◆ **Testo fornito**:
E poi: che effetto potrà mai avere la rinuncia del Papa sul già sperimentato “calo delle vocazioni” dei sacerdoti? Se non ci crede Lui, perché dovrebbero crederci gli altri? Perché dovrebbero credervi i credenti, quel miliardo e duecento milioni di persone sparsi per il globo per i quali la Chiesa cattolica, apostolica e romana è un punto di riferimento? Anzi, è “il” punto di riferimento. Che cosa potrebbero pensare i missionari in trincea in Africa o i parroci di frontiera a Scampia e ovunque?

Intendiamoci bene, lungi da me sindacare sulle ragioni private e di salute di un Papa che comunque e nonostante i quasi ottantasei anni, conserva una lucidità e una cultura ineguagliabili. Qui, lo ripeto, non si sta giudicando nessuno, e meno che mai un Papa. Il pulpito, oltretutto, è una prerogativa dei religiosi. Però la caratteristica di Joseph Ratzinger, ciò che lo rendeva e rende diverso da altri pontefici, procurandogli meno popolarità rispetto a Wojtyla e anche forti ostilità dagli avversari, era ed è proprio una certa idea della Chiesa. La verità contro il relativismo, per esempio: fu lui a teorizzarla. La fede che deve convivere con tutte le fedi, senza tuttavia perdere la sua forza antica e propulsiva, che è l’amore cristiano. Senza inseguire le mode o “il pensiero corrente” della secolarizzazione, a costo di scontrarsi, come le tesi di Ratzinger si sono scontrate in questi anni, con punti di vista molto diversi, per esempio sul tema della famiglia. L’autorevolezza del Papa contro ogni lotta interna di potere in Vaticano. La sacralità del ruolo, il suo secolare mistero: qualcosa ai limiti del divino che da duemila anni incanta anche chi non crede.

◆ **Dati forniti**:
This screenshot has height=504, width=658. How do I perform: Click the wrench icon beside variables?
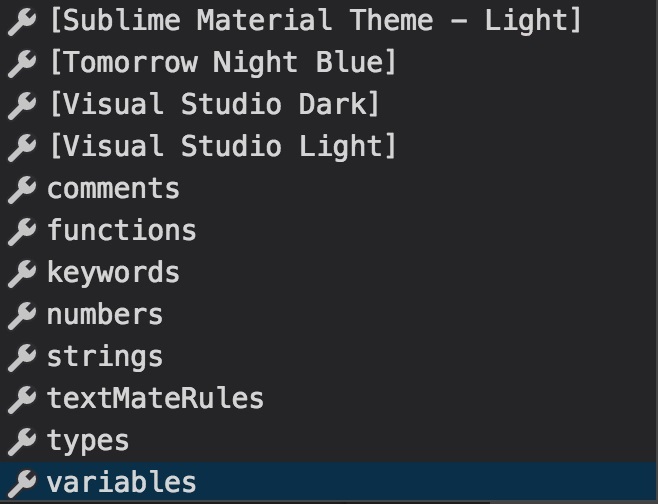22,483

◆ **Compito 1**:
Ricopia dal brano sulla rinuncia del Papa la parte che comincia con "E poi: che effetto" e va avanti fino a "Scampia e ovunque?".
◆ **Compito 2**:
Riprendi il brano sulla rinuncia del Papa e continualo dopo l'ultima frase.

◆ **Soluzione esercizio 1**:
E poi: che effetto potrà mai avere la rinuncia del Papa sul già sperimentato “calo delle vocazioni” dei sacerdoti? Se non ci crede Lui, perché dovrebbero crederci gli altri? Perché dovrebbero credervi i credenti, quel miliardo e duecento milioni di persone sparsi per il globo per i quali la Chiesa cattolica, apostolica e romana è un punto di riferimento? Anzi, è “il” punto di riferimento. Che cosa potrebbero pensare i missionari in trincea in Africa o i parroci di frontiera a Scampia e ovunque?

◆ **Soluzione esercizio 2**:
Insomma, il Benedetto XVI che si dimette, con tanto di giorno e ora fissati in calendario, non sembra il Benedetto XVI che ci si aspetterebbe dal suo intenso, intransigente e integerrimo predicare. Anche non considerando il punto di vista cattolico, secondo il quale il successore di San Pietro risponde solo a Cristo, anche senza voler paragonare le scelte molto diverse dei due Papi in successione -Wojtyla e Ratzinger-, la vita bimillenaria della Chiesa di Roma non può finire come nel film, peraltro molto bello, di Nanni Moretti: l’“habemus Papam” è per sempre e non può contemplare le umane dimissioni.